Our method differs from GNNs-based methods by employing PH to analyze the topological structures of CCNs. PH, rooted in algebraic topology, focuses on the distance between nodes to build simplexes and identify high-order structures that persist across time. This approach reveals complex topological features, such as the impact of cancer genes on \(\beta _2\) structures, highlighting how genes contribute to maintaining the overall topology of the network. Unlike GNNs, PH offers a unique perspective by capturing topological features in increasing dimensions, revealing gene relationships beyond simple pairwise interactions.

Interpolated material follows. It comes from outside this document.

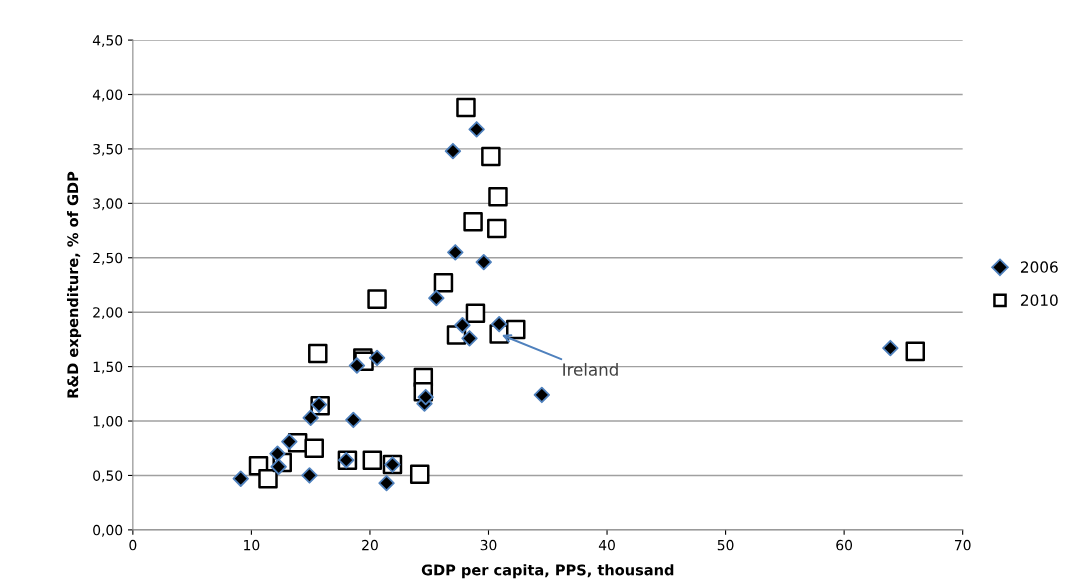 The height and width of the screenshot is (581, 1089). I want to click on y-tick-label: 1,50, so click(108, 368).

By combining GNNs’ predictive capabilities with PH’s structural insights, researchers can develop a comprehensive framework for studying cancer networks. This integration can improve the identification of driver genes and enhance the understanding of their roles in the complex biological processes underlying cancer.

Conclusion

The study presents a novel approach to identifying known drivers and cancer-associated genes within cancer networks extracted from pathways using Persistent Homology. We constructed Cancer Consensus Networks by integrating mutation data from six types of cancer and three main biological functions. We measure the impact of removal of each gene in cancer networks with respect to its role in the construction of higher-order structures. We complement the analysis using centrality measures to verify if traditional measures can capture the impacting genes. The results demonstrate that only a few genes decrease the number of voids (\(\beta _2\) structures). In particular, all impactful genes are established cancer drivers or cancer-associated genes, supported by existing literature, with the potential to be new drivers. We also perform functional enrichment analysis on the impactful genes, showing their association with cancer pathways, biological functions and relationship with antineoplastic drugs. Although not every driver or cancer-associated gene impacts \(\beta _2\), no passenger gene does. The pipeline used in this work demonstrated high precision and low to average recall in distinguishing drivers from passengers. Although centrality measures alone do not fully characterise drivers and cancer-associated genes in CCNs, these genes generally exhibit low clustering and medium to high degree, closeness, and betweenness centrality values. This centrality profile, combined with the observation that no passenger mutations impact higher-order structures, can be utilized to evaluate candidate driver genes. Their topological characteristics can help determine their biological function as drivers or passengers.